CourtU.S. Court of Appeals — Eleventh Circuit

Janice A. Singer, Atlanta, GA, for appellant.

Kent Alexander, U.S. Attorney, James W. Kesler, Asst. U.S. Atty., Atlanta, GA, for appellee.

Appeal from the United States District Court for the Northern District of Georgia.

Before TJOFLAT, Chief Judge, CARNES, Circuit Judge, and FAY, Senior Circuit Judge.

CARNES, Circuit Judge:

This appeal arises out of the conviction of C. Wayne Phipps for three counts of money laundering in violation of 18 U.S.C. § 1956(a)(3)(B), and for two counts of causing a financial institution to fail to file a Currency Transaction Report ("CTR") in violation of 31 U.S.C. § 5324(a)(1). Phipps attacks his convictions on several grounds; however, the only issue that merits discussion is one involving the § 5324(a)(1) counts. 1 The parties phrase the issue as one of sufficiency of the evidence to convict on the two § 5324(a)(1) counts, but the facts the jury could find from the evidence are not really in dispute. The real issue is whether 31 U.S.C. § 5324(a)(1), which prohibits any person from "caus[ing] or attempt[ing] to cause a domestic financial institution to fail to file a report required" under applicable currency transaction reporting statutes and regulations is violated by structuring activities designed to avoid a CTR being required in the first place. 31 U.S.C.A. § 5324(a)(1) (West 1995).

For the reasons that follow, we answer that question in the negative and hold that § 5324(a)(1), unlike certain other statutory provisions, is violated only when the financial institution is required to file a report that the defendant causes or attempts to cause it not to file. As a result, Phipps' conviction is due to be reversed insofar as the § 5324(a)(1) counts are concerned.

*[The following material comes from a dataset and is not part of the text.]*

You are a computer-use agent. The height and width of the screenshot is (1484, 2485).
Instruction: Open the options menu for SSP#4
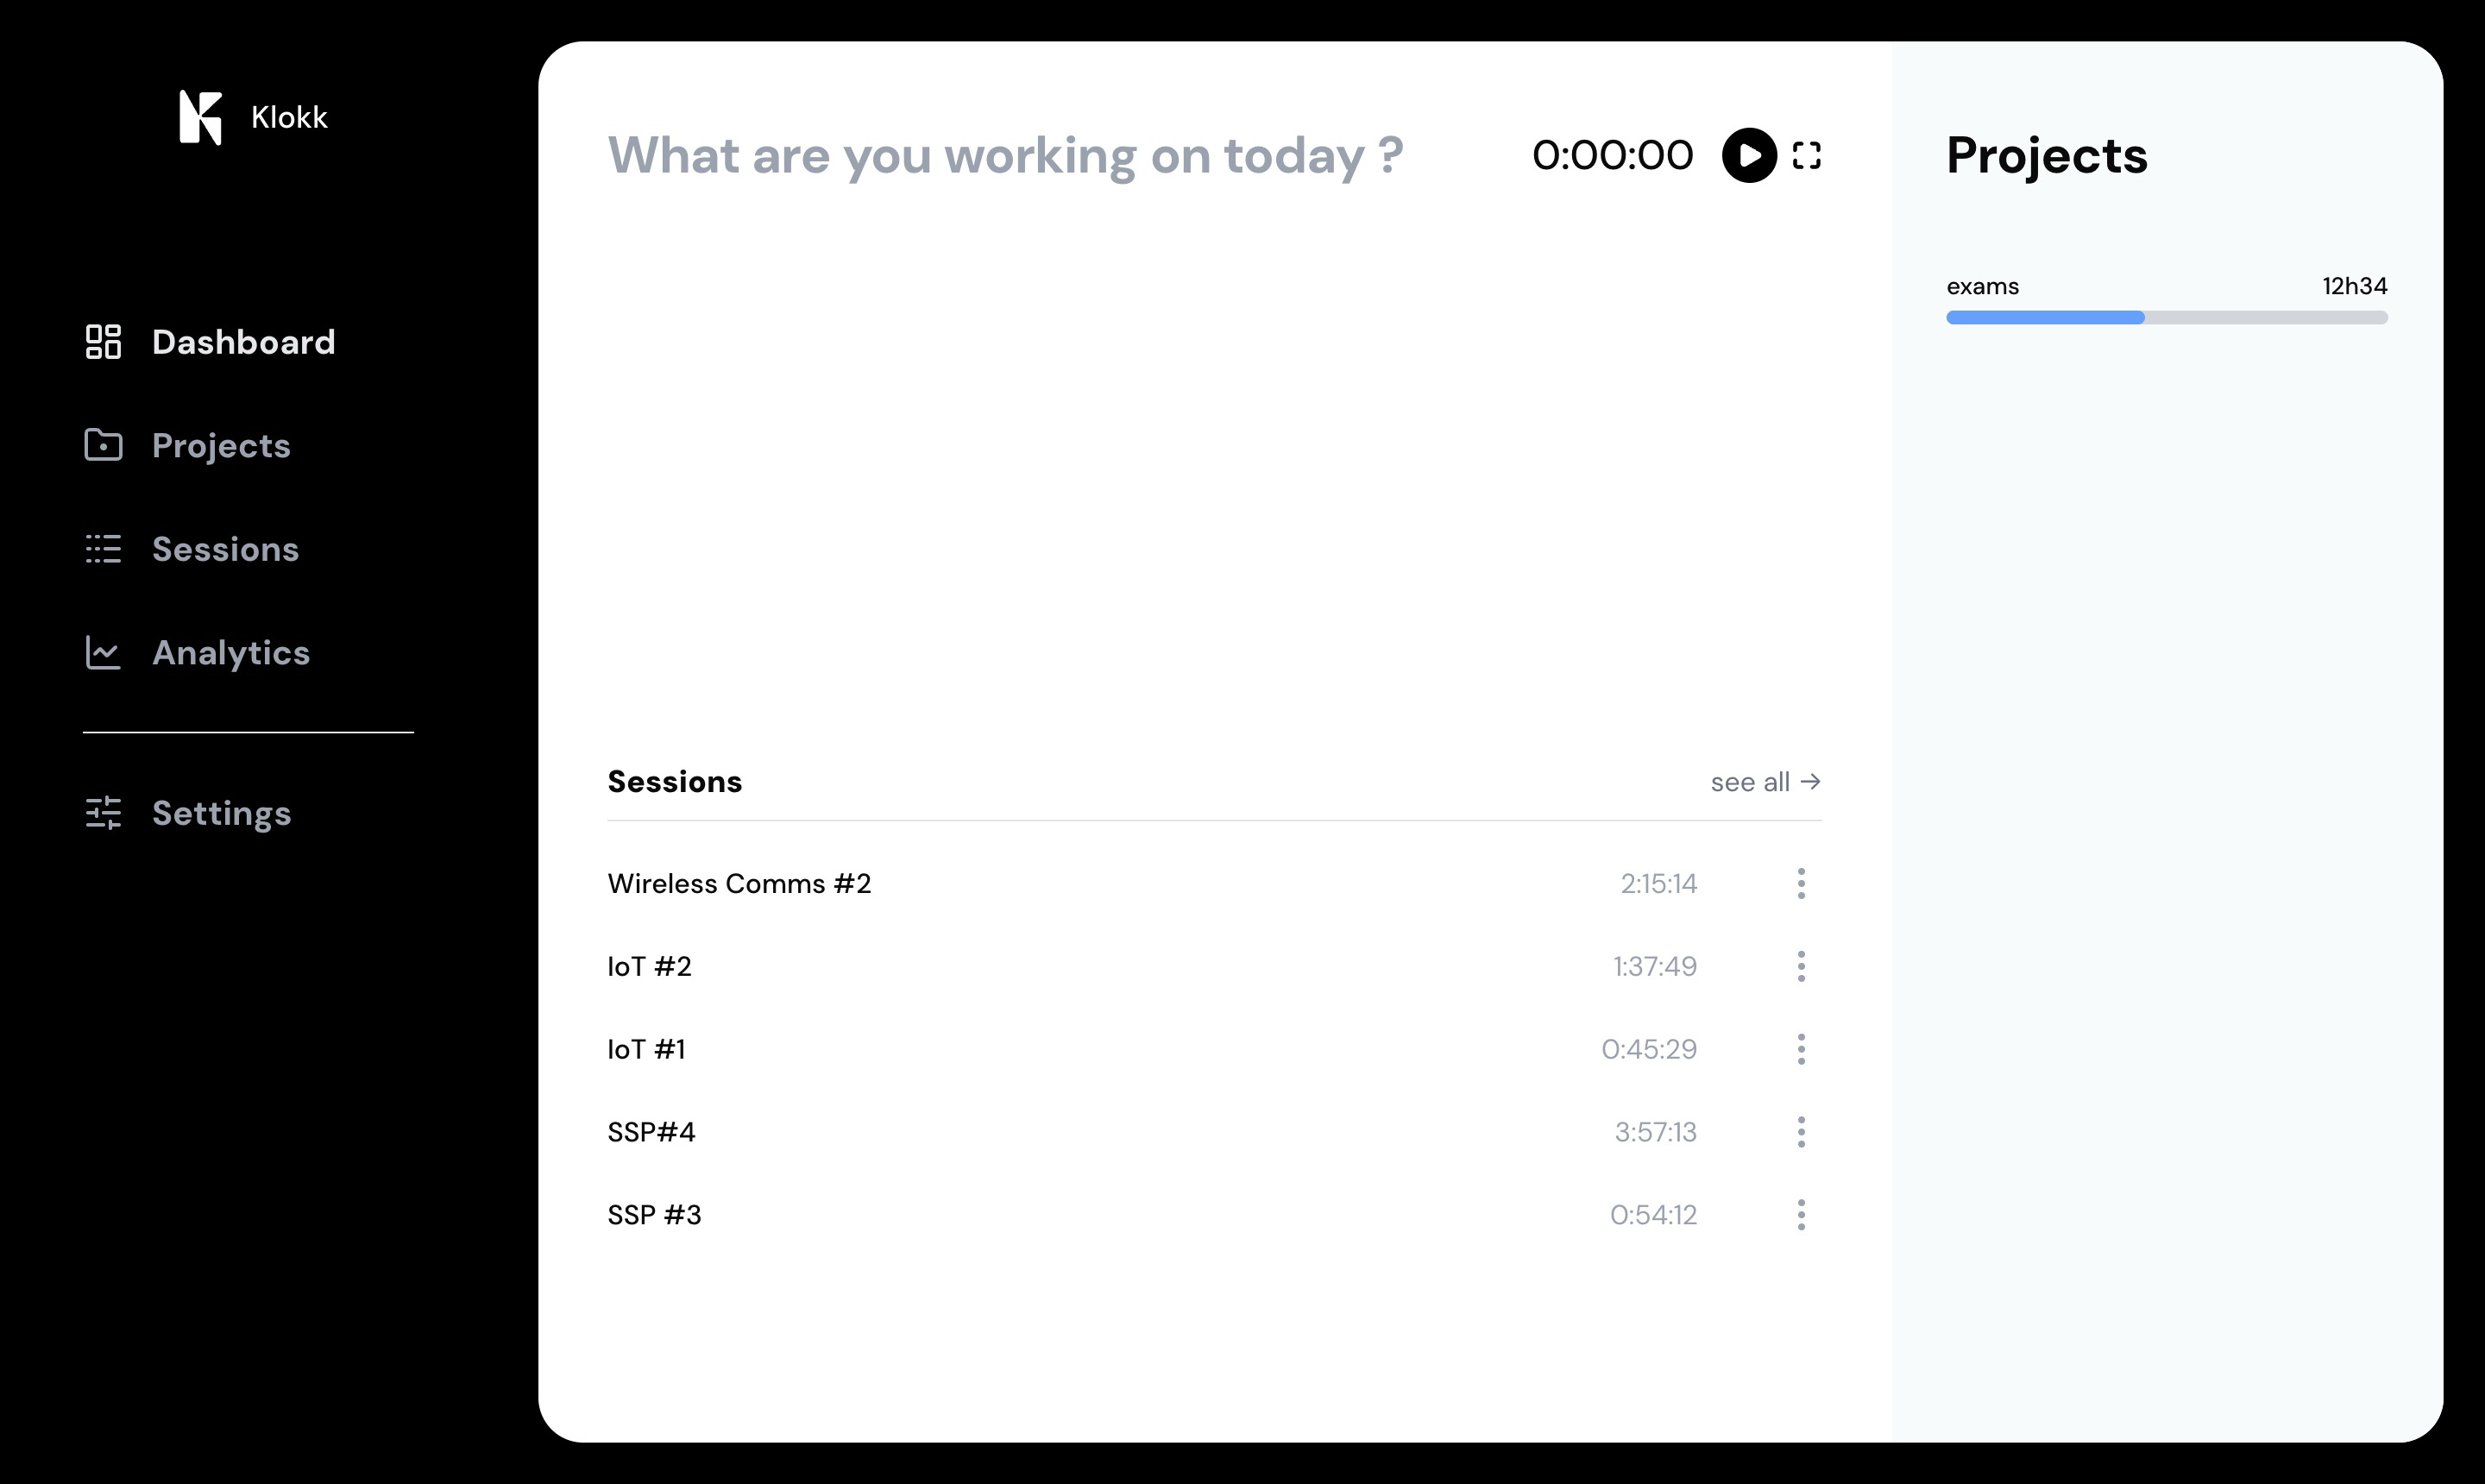[x=1801, y=1131]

I. FACTS AND PROCEDURAL HISTORY

On four occasions in the spring of 1992, Phipps exchanged cash supplied by a government informant, James McMillan, for checks drawn on Phipps' bank account and for cashier's checks that Phipps purchased with money from his bank account. Phipps never deposited or exchanged McMillan's cash directly with his bank. Instead, Phipps would give the cash to Charles Prater, a friend who operated Carpet Transport, Inc. ("CTI"), and Prater would give Phipps checks made out to CTI which Prater had endorsed and signed over to Phipps. Phipps would then take these third-party checks to his bank, deposit them in his account, and write checks to McMillan, or purchase cashier's checks, for an amount ten percent less than the amount of cash that McMillan had supplied to Phipps. That ten percent deduction represented Phipps' "commission" for handling the transaction.

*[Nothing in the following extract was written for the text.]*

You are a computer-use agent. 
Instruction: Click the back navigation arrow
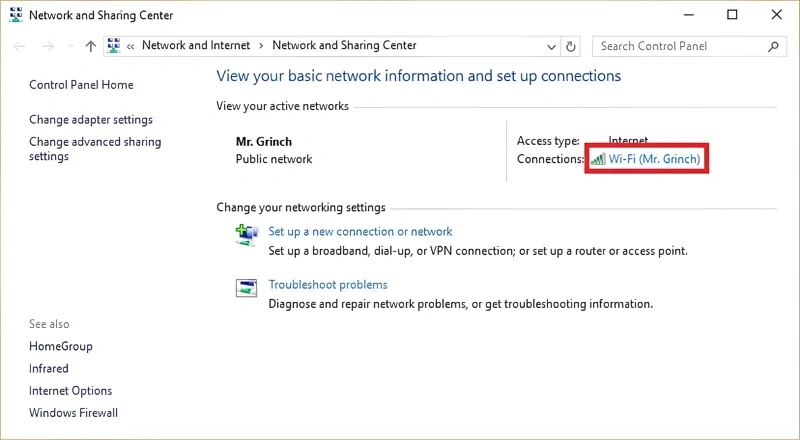click(20, 46)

Pursuant to this scheme, there were four separate sets of transactions in which Phipps exchanged currency totalling $40,000.00 for CTI checks totalling approximately $39,000.00. Phipps then deposited those CTI checks into the bank and wrote checks (or purchased cashier's checks) totalling $36,000.00 payable to McMillan. While the details varied somewhat, the pattern was the same each time. The reason the transactions were structured in this manner was to launder or disguise the source of the currency, which supposedly was from illegal drug activities, and to do it in a way that would avoid the bank being required to file any CTRs. The bank was never required as a result of these transactions to file any CTRs, because only checks were deposited in the bank, no currency.

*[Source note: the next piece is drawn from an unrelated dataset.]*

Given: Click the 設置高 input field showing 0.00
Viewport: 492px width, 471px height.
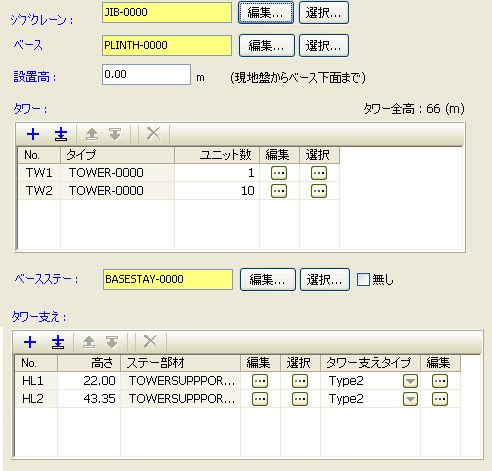Looking at the screenshot, I should pos(146,74).
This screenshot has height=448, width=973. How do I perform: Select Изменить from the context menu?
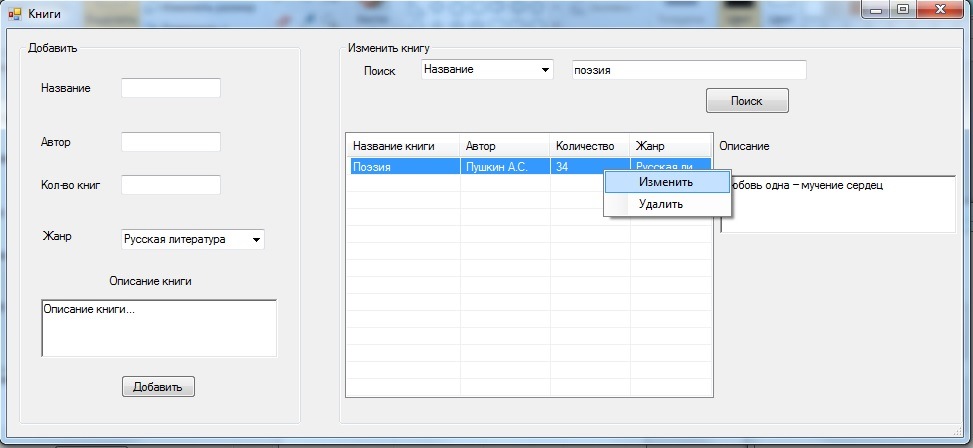point(666,182)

For his involvement in these transactions, Phipps was charged with four counts of money laundering in violation of 18 U.S.C. § 1956(a)(3)(B), and two counts of causing a financial institution to fail to file a CTR as required by 31 U.S.C. § 5313(a), in violation of 31 U.S.C. § 5324(a)(1). In addition, the government sought forfeiture of Phipps' proceeds from the transactions pursuant to 18 U.S.C. § 982. A jury found Phipps guilty of three of the four counts of money laundering, and of the two counts of causing a financial institution to fail to file a CTR. After his conviction, Phipps moved pursuant to Fed.R.Crim.P. 29(c) for a judgment of acquittal, and the district court denied the motion. Thereafter Phipps consented to forfeiting $3,500.00 to the government.

II. DISCUSSION

Phipps argues that the district court erred in denying his Rule 29(c) motion for judgment of acquittal because there was insufficient evidence as a matter of law to support his conviction for causing a financial institution to fail to file a CTR. Phipps does not dispute the facts that the government proved at trial concerning his involvement in the money laundering transactions; instead, he contends that those facts do not establish a violation of 31 U.S.C. § 5324(a)(1). We review the district court's interpretation of the relevant statutory provision and its application of law to facts de novo. E.g., United States v. Thomas, 62 F.3d 1332, 1336 (11th Cir.1995); Rodriguez v. Lamer, 60 F.3d 745, 747 (11th Cir.1995).

A. The Currency Transaction Reporting Requirements

In 1970, in an effort to facilitate the investigation of criminal activity, Congress passed legislation requiring banks to report to the government certain large currency transactions. Section 5313(a) of the Bank Secrecy Act, 31 U.S.C. § 101 et seq., provides, in pertinent part:

When a domestic financial institution is involved in a transaction for the payment, receipt, or transfer of United States coins or currency (or other monetary instruments the Secretary of the Treasury prescribes), in an amount, denomination, or amount and denomination ... the Secretary prescribes by regulation, the institution and any other participant in the transaction the Secretary may prescribe shall file a report on the transaction at the time and in the way the Secretary prescribes.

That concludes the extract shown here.